Format every line of the records below as a JSON list of strings, one string per line, leaving out blank lines.

[Target position records]
*****

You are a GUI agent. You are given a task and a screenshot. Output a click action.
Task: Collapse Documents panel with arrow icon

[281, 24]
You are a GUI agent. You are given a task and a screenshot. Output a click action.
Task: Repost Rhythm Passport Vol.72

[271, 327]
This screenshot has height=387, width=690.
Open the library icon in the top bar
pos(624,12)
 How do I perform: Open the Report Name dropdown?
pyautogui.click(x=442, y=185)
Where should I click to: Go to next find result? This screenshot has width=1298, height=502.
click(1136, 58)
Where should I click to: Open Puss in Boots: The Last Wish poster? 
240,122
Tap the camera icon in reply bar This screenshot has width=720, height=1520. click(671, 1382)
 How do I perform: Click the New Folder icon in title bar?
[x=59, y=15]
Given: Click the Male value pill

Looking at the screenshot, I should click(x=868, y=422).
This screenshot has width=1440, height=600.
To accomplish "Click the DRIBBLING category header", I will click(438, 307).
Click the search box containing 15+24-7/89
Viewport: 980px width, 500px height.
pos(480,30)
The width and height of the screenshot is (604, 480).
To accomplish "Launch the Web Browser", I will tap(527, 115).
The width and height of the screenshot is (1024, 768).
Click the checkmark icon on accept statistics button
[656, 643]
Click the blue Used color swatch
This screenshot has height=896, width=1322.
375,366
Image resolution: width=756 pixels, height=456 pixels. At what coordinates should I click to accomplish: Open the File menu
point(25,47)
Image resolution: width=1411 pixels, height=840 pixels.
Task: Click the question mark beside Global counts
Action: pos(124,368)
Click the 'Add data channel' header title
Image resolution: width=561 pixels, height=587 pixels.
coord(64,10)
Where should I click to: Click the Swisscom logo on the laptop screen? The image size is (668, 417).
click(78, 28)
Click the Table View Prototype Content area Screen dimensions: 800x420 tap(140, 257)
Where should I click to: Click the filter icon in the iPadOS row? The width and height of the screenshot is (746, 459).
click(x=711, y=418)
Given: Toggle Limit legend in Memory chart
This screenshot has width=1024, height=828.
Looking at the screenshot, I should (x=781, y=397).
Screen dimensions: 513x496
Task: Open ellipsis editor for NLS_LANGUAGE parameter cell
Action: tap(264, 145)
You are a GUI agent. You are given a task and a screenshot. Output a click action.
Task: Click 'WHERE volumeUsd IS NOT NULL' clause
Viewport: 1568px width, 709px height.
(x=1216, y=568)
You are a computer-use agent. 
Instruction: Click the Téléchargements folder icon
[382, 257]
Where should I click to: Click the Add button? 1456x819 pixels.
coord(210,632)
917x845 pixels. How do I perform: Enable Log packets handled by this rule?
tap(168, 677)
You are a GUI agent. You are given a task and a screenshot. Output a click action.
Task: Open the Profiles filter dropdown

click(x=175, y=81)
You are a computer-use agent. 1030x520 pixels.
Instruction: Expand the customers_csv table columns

*****

**Output of the task**
[
  "You are a GUI agent. You are given a task and a screenshot. Output a click action.",
  "Task: Collapse Documents panel with arrow icon",
  "[281, 24]",
  "You are a GUI agent. You are given a task and a screenshot. Output a click action.",
  "Task: Repost Rhythm Passport Vol.72",
  "[271, 327]",
  "This screenshot has height=387, width=690.",
  "Open the library icon in the top bar",
  "pos(624,12)",
  " How do I perform: Open the Report Name dropdown?",
  "pyautogui.click(x=442, y=185)",
  "Where should I click to: Go to next find result? This screenshot has width=1298, height=502.",
  "click(1136, 58)",
  "Where should I click to: Open Puss in Boots: The Last Wish poster? ",
  "240,122",
  "Tap the camera icon in reply bar This screenshot has width=720, height=1520. click(671, 1382)",
  " How do I perform: Click the New Folder icon in title bar?",
  "[x=59, y=15]",
  "Given: Click the Male value pill",
  "Looking at the screenshot, I should click(x=868, y=422).",
  "This screenshot has width=1440, height=600.",
  "To accomplish \"Click the DRIBBLING category header\", I will click(438, 307).",
  "Click the search box containing 15+24-7/89",
  "Viewport: 980px width, 500px height.",
  "pos(480,30)",
  "The width and height of the screenshot is (604, 480).",
  "To accomplish \"Launch the Web Browser\", I will tap(527, 115).",
  "The width and height of the screenshot is (1024, 768).",
  "Click the checkmark icon on accept statistics button",
  "[656, 643]",
  "Click the blue Used color swatch",
  "This screenshot has height=896, width=1322.",
  "375,366",
  "Image resolution: width=756 pixels, height=456 pixels. At what coordinates should I click to accomplish: Open the File menu",
  "point(25,47)",
  "Image resolution: width=1411 pixels, height=840 pixels.",
  "Task: Click the question mark beside Global counts",
  "Action: pos(124,368)",
  "Click the 'Add data channel' header title",
  "Image resolution: width=561 pixels, height=587 pixels.",
  "coord(64,10)",
  "Where should I click to: Click the Swisscom logo on the laptop screen? The image size is (668, 417).",
  "click(78, 28)",
  "Click the Table View Prototype Content area Screen dimensions: 800x420 tap(140, 257)",
  "Where should I click to: Click the filter icon in the iPadOS row? The width and height of the screenshot is (746, 459).",
  "click(x=711, y=418)",
  "Given: Toggle Limit legend in Memory chart",
  "This screenshot has width=1024, height=828.",
  "Looking at the screenshot, I should (x=781, y=397).",
  "Screen dimensions: 513x496",
  "Task: Open ellipsis editor for NLS_LANGUAGE parameter cell",
  "Action: tap(264, 145)",
  "You are a GUI agent. You are given a task and a screenshot. Output a click action.",
  "Task: Click 'WHERE volumeUsd IS NOT NULL' clause",
  "Viewport: 1568px width, 709px height.",
  "(x=1216, y=568)",
  "You are a computer-use agent. ",
  "Instruction: Click the Téléchargements folder icon",
  "[382, 257]",
  "Where should I click to: Click the Add button? 1456x819 pixels.",
  "coord(210,632)",
  "917x845 pixels. How do I perform: Enable Log packets handled by this rule?",
  "tap(168, 677)",
  "You are a GUI agent. You are given a task and a screenshot. Output a click action.",
  "Task: Open the Profiles filter dropdown",
  "click(x=175, y=81)",
  "You are a computer-use agent. 1030x520 pixels.",
  "Instruction: Expand the customers_csv table columns"
]